Lockdown versus non-lockdown — the distinction that determines everything
There are two types of DPN, and they have very different consequences.
A non-lockdown DPN is issued where the company has reported the relevant amounts to the ATO within statutory timeframes (broadly, within three months of the relevant due date) but failed to remit them. A non-lockdown DPN provides a window — generally 21 days from the date on the notice — during which the director can take specified action to avoid personal liability.
A lockdown DPN is issued where the company failed to report the relevant amounts to the ATO within the statutory timeframes. Personal liability is automatic. The only way to extinguish it is to pay.
The mechanical reason for the distinction is significant. The ATO takes the view that timely lodgement is a fundamental director obligation, separate from payment. A company that lodges but cannot pay is in a different category from a company that does neither. The legal consequences mirror that distinction.
In practice, most directors do not know which type of DPN they have received until it is assessed.

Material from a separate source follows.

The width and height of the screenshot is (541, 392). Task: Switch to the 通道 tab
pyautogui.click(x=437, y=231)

The notice itself does not always make the distinction clearly, and the answer depends on the company's lodgement history for each relevant period — information the director may not have at hand.
The first task on receipt of any DPN is to determine which type it is. That determination shapes everything that follows.

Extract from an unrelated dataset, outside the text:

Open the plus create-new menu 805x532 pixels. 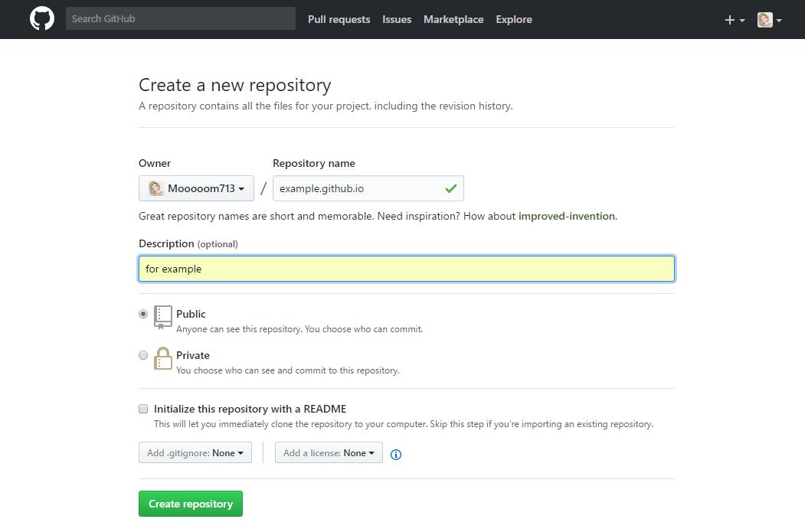(735, 20)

How the 21-day window actually works
For non-lockdown DPNs, the response window is generally 21 days. But "21 days from when" is the question that matters.
The window runs from the date on the notice — not from the date the director opens the envelope, sees the email, or first becomes aware. Under the deemed receipt rules in the Acts Interpretation Act and the Taxation Administration Act, a notice is deemed to have been served at the time it would have been delivered in the ordinary course of post (or electronic delivery, where applicable). This means a director who receives a DPN three weeks after it was issued may have only days remaining in the response window — or no time at all.

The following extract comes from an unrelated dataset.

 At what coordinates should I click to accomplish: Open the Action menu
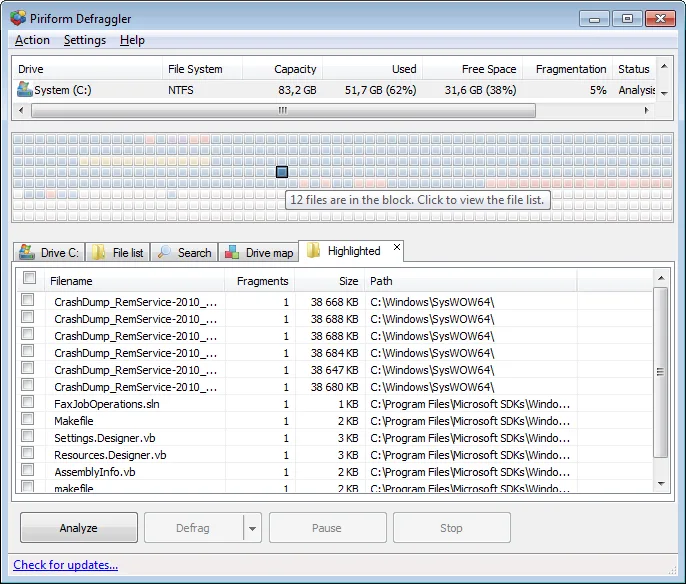pos(32,40)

The four primary response paths during the window are:
1. Paying the debt in full. If the underlying amount is paid before the window closes, personal liability is extinguished. This is the cleanest path but requires either the director's own funds or the company's. For meaningful debt levels it is rarely the realistic path.
2. Entering an arrangement with the ATO. A formal payment arrangement, properly entered into during the window, can satisfy the response requirement. The arrangement needs to be in place — not merely under discussion — and it needs to be on terms the ATO has approved.
3. Appointing a Small Business Restructuring Practitioner. If the company is eligible, appointing an SBRP within the window is a recognised response. The plan that follows, if accepted by creditors, restructures the underlying debt.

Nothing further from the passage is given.